Key Takeaways:
- Stock prices have bounced back from the lows of December with most markets exhibiting strong returns for 2019
- The US economy grew 2.6% in Q4, alleviating some of the recession fears over the coming quarters
- The China trade negotiations seemed to be progressing forward
2019 has been a positive year for risk assets with the S&P500 gaining 3.21% in February and 11.48% for the year. Every sector of the domestic stock market has been positive, with industrials, technology and energy leading the way. International markets are also seeing positive performance for the year, both developed +9.29% and emerging +9.01. Small cap stocks (+17.03%) have seen the biggest rebound from the December lows, and both value and growth stocks have performed well.

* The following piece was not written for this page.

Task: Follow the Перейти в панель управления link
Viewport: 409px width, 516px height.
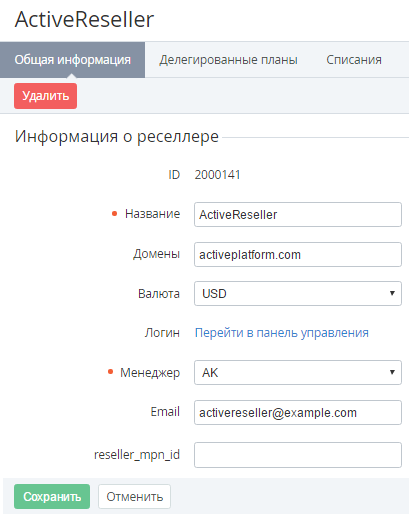Action: pyautogui.click(x=282, y=333)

Interest rates increased in February as investor anxiety over the trade war and Fed policy decreased. The additional $200 billion tariffs on Chinese imports that were set to begin on March 1st were postponed, as progress on negotiations appeared between the two largest economies. The Fed eased its rhetoric and appears to be taking a more patient policy approach to interest rates, causing risk assets to accelerate.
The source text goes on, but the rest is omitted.